3. Beoordeling van de middelen 3.1. Het Hof heeft terecht geoordeeld dat de ingevolge artikel 19 van de Wet uitkeringen burgeroorlogsslachtoffers 1940-1945 (hierna: WUBO) aan belanghebbende toegekende maandelijkse uitkering, als zijnde een uitkering waarop krachtens een wettelijke bepaling van publiekrechtelijke aard aanspraak kan worden gemaakt, een periodieke uitkering van publiekrechtelijke aard als bedoeld in artikel 30, lid 1, aanhef en letter a, van de Wet op de inkomstenbelasting 1964 (hierna: de Wet) vormt.

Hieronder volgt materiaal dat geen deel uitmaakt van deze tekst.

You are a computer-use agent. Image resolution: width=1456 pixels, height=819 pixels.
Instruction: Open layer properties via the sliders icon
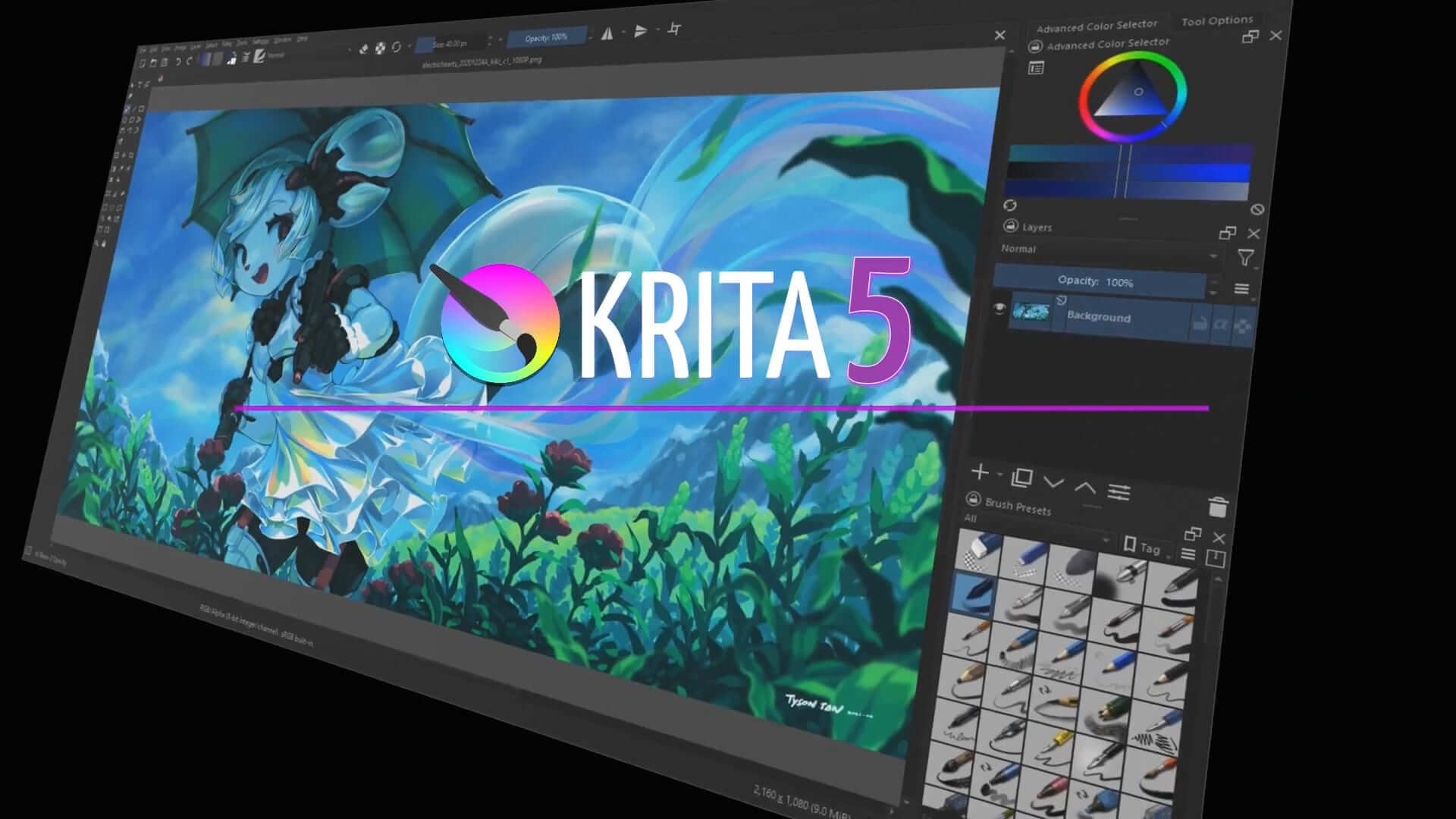coord(1119,493)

Reeds daarom mist artikel 25, lid 1, letter g, hier betekenis. Middel I dat uitgaat van een andere opvatting, faalt. 3.2. Middel II, dat is gericht tegen het oordeel van het Hof dat het bepaalde in artikel 11, lid 1, letter q, van het Uitvoeringsbesluit loonbelasting 1965 niet onverbindend is, kan niet tot cassatie leiden. Immers, zo deze bepaling onverbindend zou zijn, staat dat niet eraan in de weg dat de onderhavige uitkering op grond van het bepaalde in artikel 30 van de Wet tot het belastbare inkomen behoort. 3.3. Het Hof heeft geen termen aanwezig geacht voor een veroordeling in de proceskosten als bedoeld in artikel 5a van de Wet administratieve rechtspraak belastingzaken. Dit oordeel geeft niet blijk van een onjuiste rechtsopvatting omtrent het bepaalde in dat artikel en behoefde geen nadere motivering. Middel III faalt derhalve.
4. Proceskosten De Hoge Raad acht geen termen aanwezig voor een veroordeling in de proceskosten als bedoeld in artikel 5a van de Wet administratieve rechtspraak belastingzaken.
5. Beslissing De Hoge Raad verwerpt het beroep.
Dit arrest is op 12 juni 1996 vastgesteld door de vice-president Stoffer als voorzitter, en de raadsheren Urlings, Zuurmond, Fleers en Pos, in tegenwoordigheid van de waarnemend griffier Loen, en op die datum in het openbaar uitgesproken.